Segundo Silvina, a coisa mais maravilhosa sobre a Pacific Crest Trail são o que eles chamam de “Anjos da Trilha”. São pessoas que fazem um trabalho voluntário o tempo todo para os mochileiros. “Às vezes você está na trilha e avista um cooler com umas cocas diet e doces que eles deixam pra nós, aí fazermos uma pausa. Várias vezes encontramos pontos com churrasco, comidas e bebidas, onde todo mundo se reunia ao redor, desfrutando das companhias uns dos outros. Também houve pessoas que nos deixaram pernoitar em suas casas. Conhecemos muita gente incrível, todos com uma conexão comum. Haviam também os mochileiros que acabaram a trilha antes de nós e nos esperavam com comida, bebida e meias limpas. Foi realmente mágica a conexão com a comunidade em torno dessa trilha. Tudo isso é tão inspirador que nós também fizemos o mesmo. Quando terminamos a rota na borda do Canadá, voltamos para a trilha e levamos uma bolsa com doces, donuts, refrigerante e água fresca para os mochileiros. Foi muito bom viver essa experiência juntos novamente”, relata.

 

 

 

 

A lição de simplicidade da natureza

Silvina diz que parar para apreciar as coisas simples da vida foi o maior legado dessa aventura.

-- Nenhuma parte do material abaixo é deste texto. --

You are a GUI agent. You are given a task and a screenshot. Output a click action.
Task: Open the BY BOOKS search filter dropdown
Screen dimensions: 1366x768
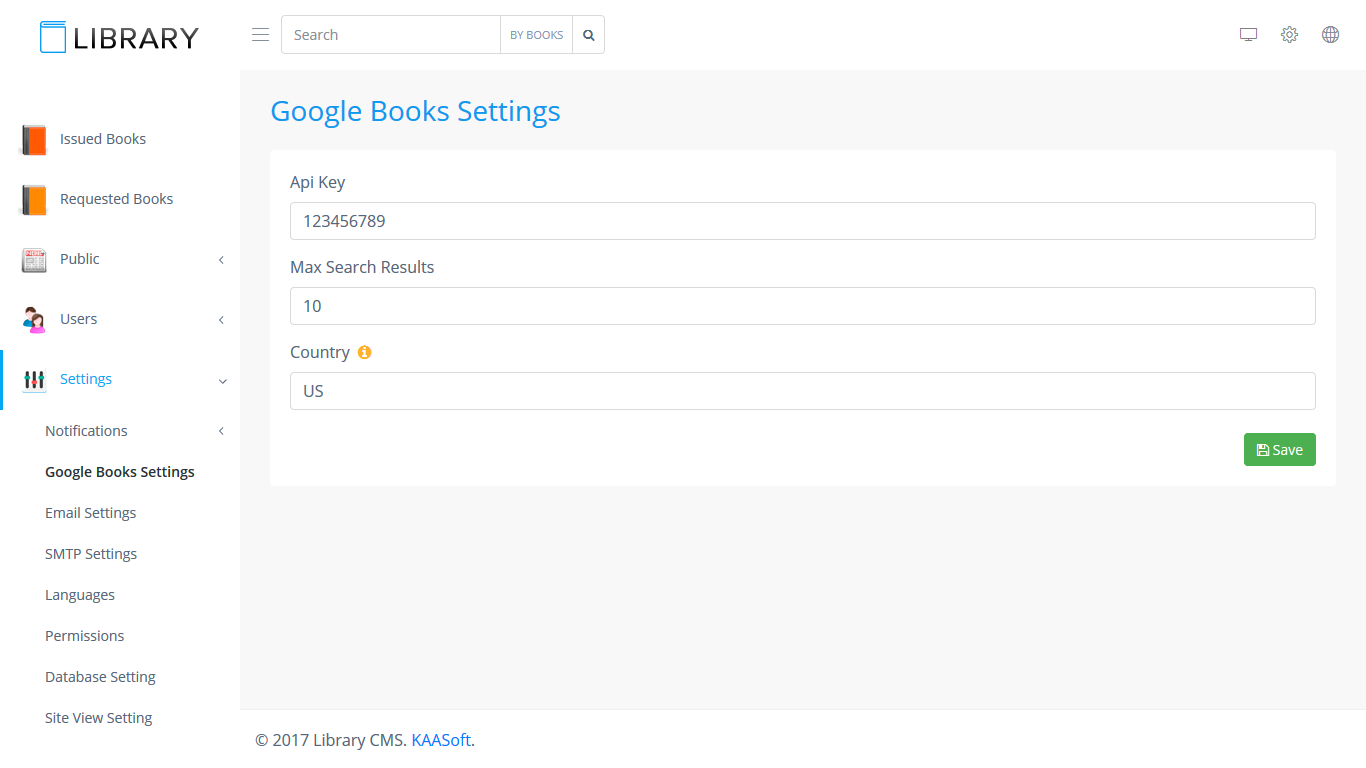pyautogui.click(x=536, y=35)
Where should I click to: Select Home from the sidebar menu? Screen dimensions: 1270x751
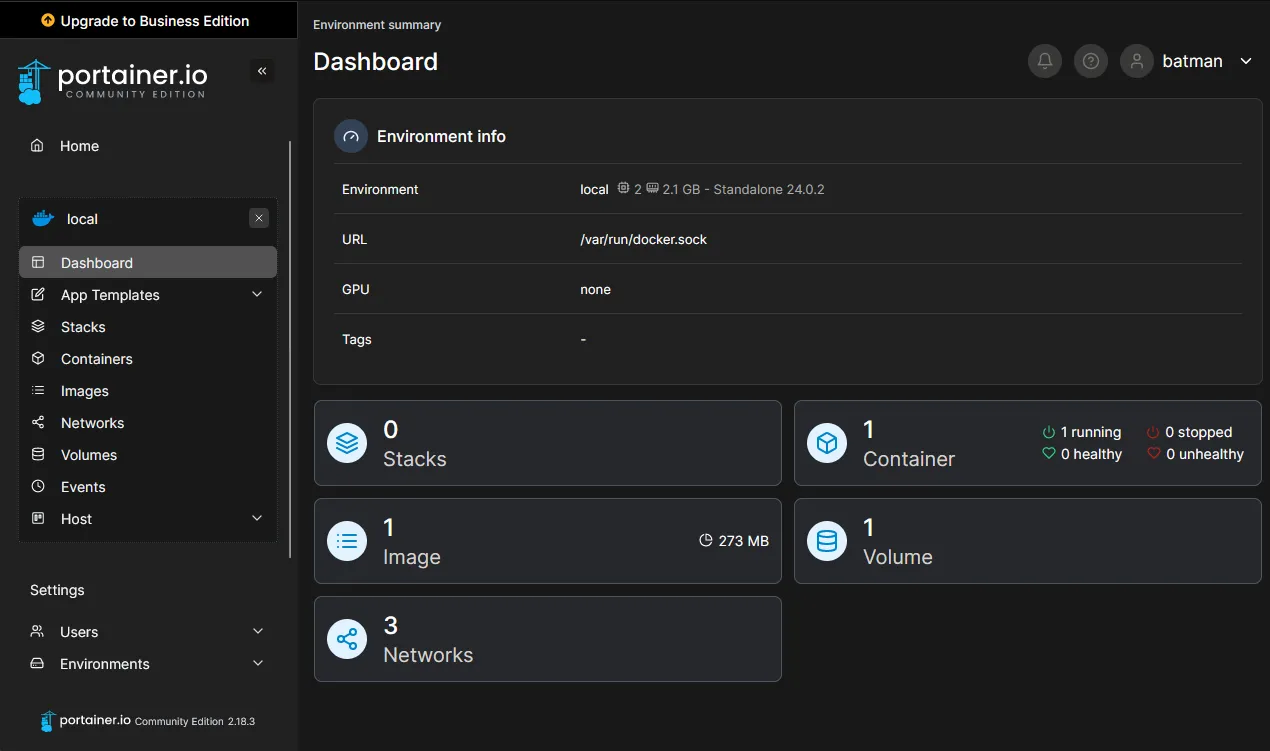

“O mais impressionante é a natureza com seu encanto. Eu queria fazer uma pausa e encontrar paz interior com meditação, mas ficava completamente maravilhada com a beleza que tínhamos disponível e como é fácil esquecer disso quando estamos trabalhando todos os dias dentro de um lugar fechado. É realmente importante tirar um tempo para aproveitar a experiência da natureza que nos rodeia. Além disso, comecei a dar mais valor às coisas simples. No dia a dia, temos muito materialismo à nossa volta, muitas coisas que são supérfluas. Depois dessa viagem, nos mudamos de cidade e agora moramos em um apartamento bem simples, não é muito extravagante, mas nos faz felizes. Você não precisa de todas as coisas extras que a sociedade nos empurra. Agora, eu, sempre que preciso comprar algo, escolho o ítem não pelo maior ou melhor, mas sim pelo suficiente”, conta, orgulhosa da sua evolução pessoal.

 

 

 

 

Para Silvina, fazer a trilha com a pessoa que mais ama no mundo foi um presente, mas ela aconselha às mulheres que queiram fazer o trajeto e têm algum receio por não terem companhia, a fazerem, sim, sozinhas, pois, durante o verão, milhares de pessoas mochilam no mesmo caminho. “É sempre bom empurrar-se fora da zona de conforto, porque você aprende muito sobre o que você é, sobre algo que normalmente não experimentaria, então eu recomendo: tente algo novo, não deixe a sociedade retê-lo. Seja aonde for, em qualquer país que você estiver, vai sempre haver uma trilha na natureza para ser feita e vai ser incrível. Você aprende muito sobre você mesma, sobre seu corpo e sua mente”, conclui, realizada.

Depois de atravessar um país a pé e percorrer desertos, cordilheiras e florestas, a garota talvez não tivesse tido medo nem mesmo quando era pequena e relutava em colocar os pés na areia. Provavelmente, ela simplesmente estava fazendo uma escolha, como, mais tarde, a que a despertaria para os excessos da sociedade. Porventura, Silvina apenas precisasse atravessar o deserto e ver o que nele encontrava, transformando-se, assim, na livre mulher que atravessa montanhas.